Vieille Europe, annoncé depuis des années par d’éminents

démographes.

La France, en trois ans, a perdu plus de 50.000 naissances, « une

baisse inédite en vingt ans » nous alerte l’UNAF, et son indice de

fécondité n’est plus, en 2017, que de 1,88 enfants par femme, alors

que le seuil que tous les démographes définissent comme

permettant le renouvellement des générations est de 2,1.

Le moment nous paraît donc très mal choisi pour démanteler ce qu’il

reste de politique familiale, comme l’actuelle majorité parlementaire

en a conçu le projet en supprimant le quotient familial, sous prétexte

qu’il favoriserait les plus hauts revenus, et en modulant les

allocations familiales en fonction des revenus.

Il est étonnant, après les multiples travaux menés par le père de la

démographie française, Alfred Sauvy, de devoir rappeler que la

politique familiale n’a pas pour objet de combler les écarts entre

ceux qui sont riches et ceux qui le sont moins – ce qui est l’apanage

des politiques fiscale et sociale – mais d’éviter que les ménages qui

ont des enfants, et assurent ainsi l’avenir du pays, voient leur niveau

de vie se dégrader par rapport à ceux qui n’en ont pas. L’objectif du

quotient familial est, selon l’expression d’Alfred Sauvy, « qu’à niveau

de vie égal il y ait taux d’imposition égal ». Or toutes les études

réalisées confirment ce que le bon sens permet d’anticiper : la

capacité contributive des familles avec enfants est moins élevée, à

revenu égal, que celle des ménages qui n’en ont pas. Les enfants sont

une des grandes joies de la vie…mais elle a un coût !

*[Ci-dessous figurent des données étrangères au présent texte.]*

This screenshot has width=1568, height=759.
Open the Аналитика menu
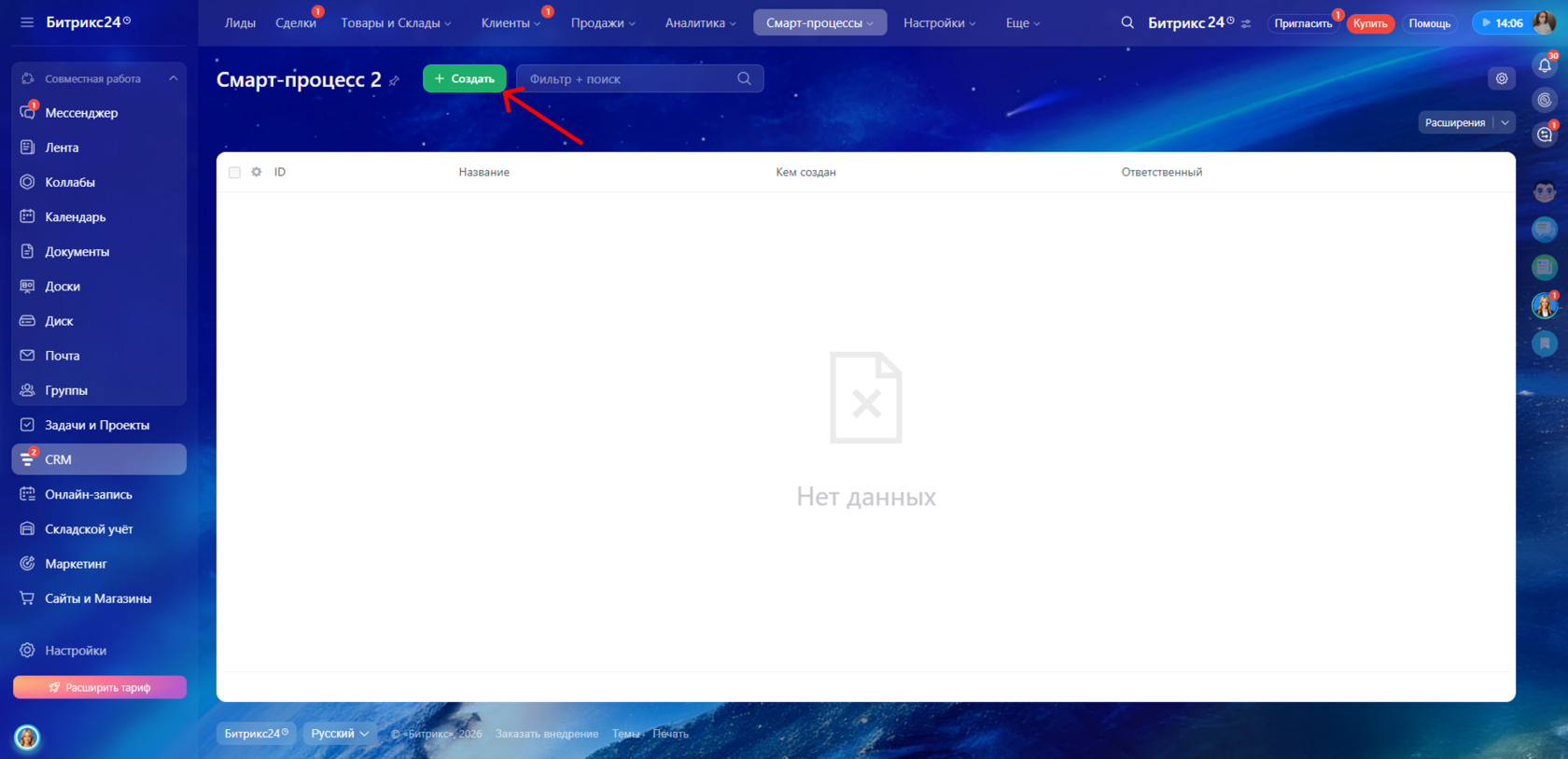pyautogui.click(x=700, y=22)
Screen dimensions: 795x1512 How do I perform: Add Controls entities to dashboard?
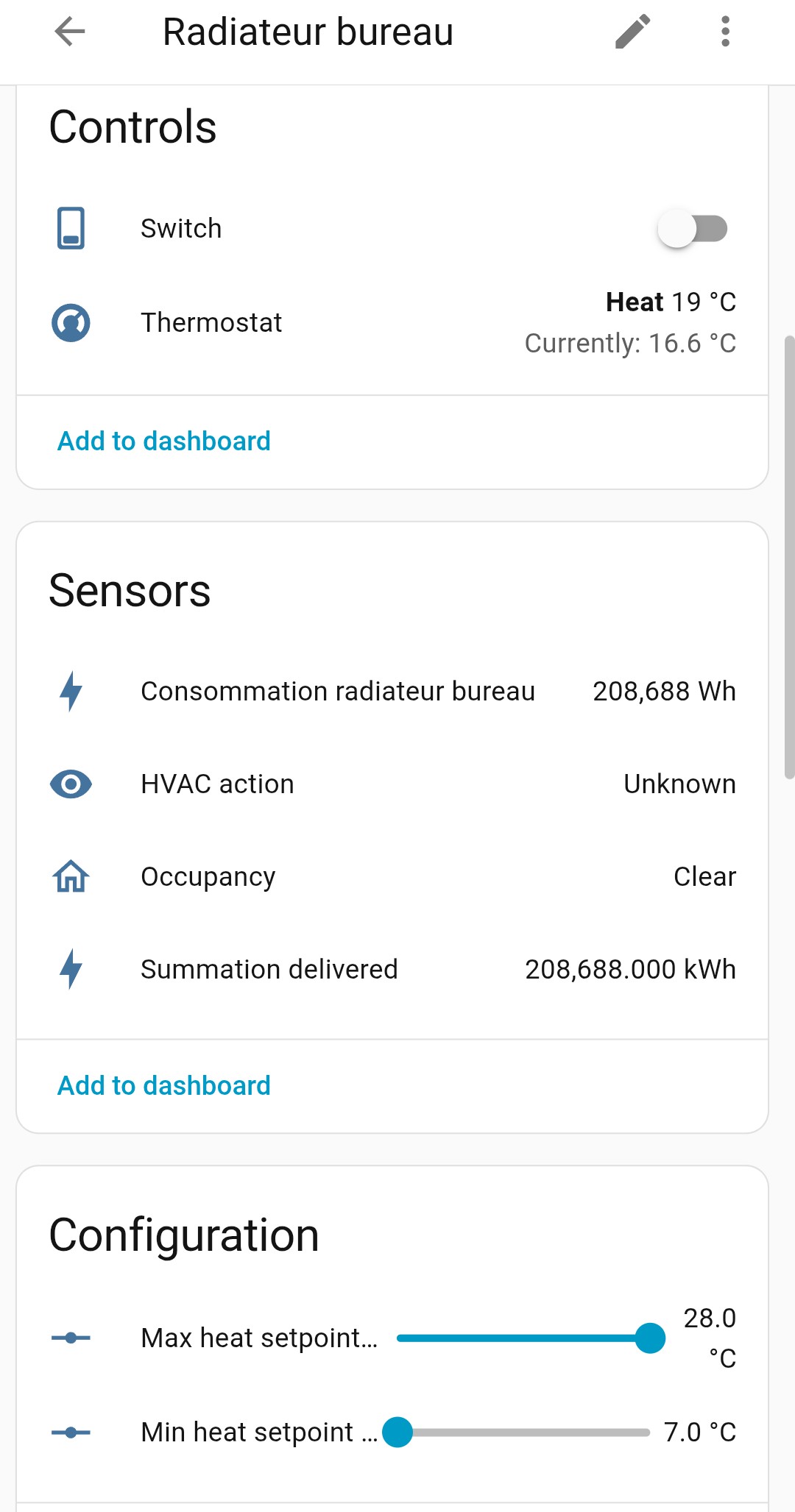164,441
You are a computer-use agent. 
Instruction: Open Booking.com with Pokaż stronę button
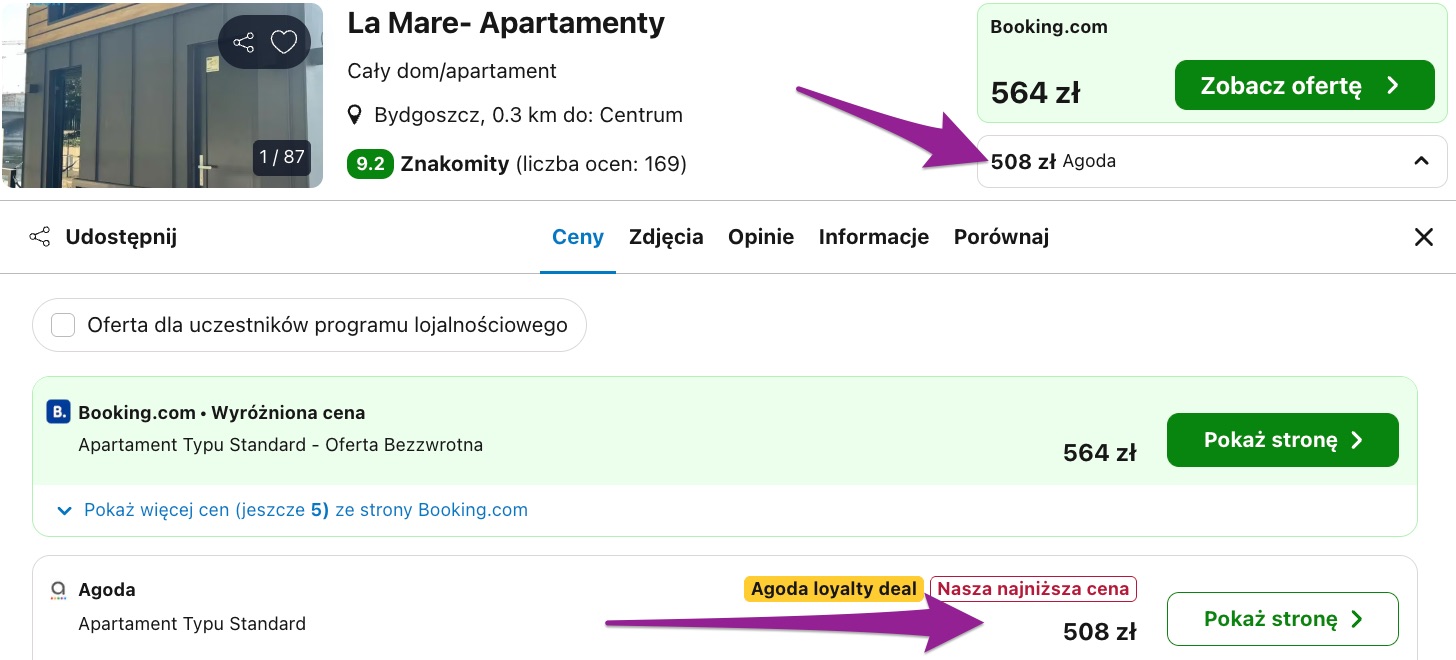coord(1282,439)
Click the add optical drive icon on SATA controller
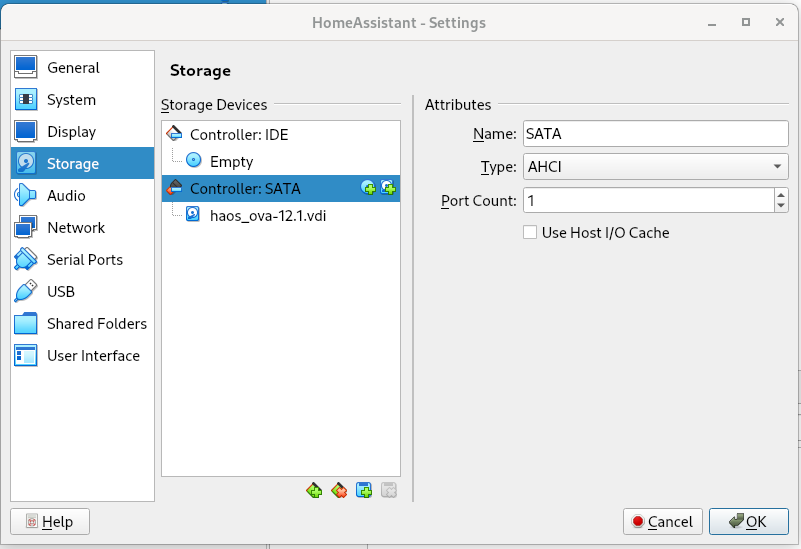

Les familles ne mettent pas au monde des enfants pour de l’argent,

mais elles peuvent renoncer à un désir d’enfant, en particulier pour

des raisons économiques ; c’est ce qui explique l’écart important,

aujourdhui, entre le désir d’enfants, qui est de 2,5 et l’indice de

fécondité réel (1,88). La récente étude du professeur Gérard -

François Dumont sur l’évolution de la natalité française, de 1975 à

maintenant est sur ce plan très instructive : en analysant onze étapes

successives sur cette période de plus de 40 ans, il montre la

corrélation entre l’évolution de la natalité et les éléments favorables

ou défavorables de la politique familiale menée.

Il faut en outre ajouter que pour atteindre le seuil de 2,1 enfants par

femme, il est nécessaire qu’il y ait un pourcentage notable de

familles nombreuses pour compenser les femmes qui ne se marient

pas ou n’ont pas d’enfant ou n’en ont qu’un. Or le rapport de la Cour

des Comptes de Septembre dernier constate que les réformes

menées durant la présidence de François Hollande induisent « à

niveau de vie équivalent des pertes beaucoup plus élevées pour les

familles nombreuses que pour les autres ».

Nous croyons donc nécessaire pour l’avenir de notre pays que soit

menée une politique familiale vigoureuse, qui prenne en compte le

rôle des familles nombreuses au lieu de les pénaliser, et qui s’attache

à valoriser la famille. On déplore à juste titre la situation douloureuse

des familles monoparentales, mais que fait-on pour valoriser le

mariage et sa pérennité dans l’engagement du couple ? Quel

hommage ou quelles contre-parties offre-t-on aux femmes qui

décident de se consacrer à leur foyer et à leurs enfants ? Ce n’est pas

en les traitant de « légumes » comme le fit l’époux d’une ancienne

ministre qu’on suscitera des vocations…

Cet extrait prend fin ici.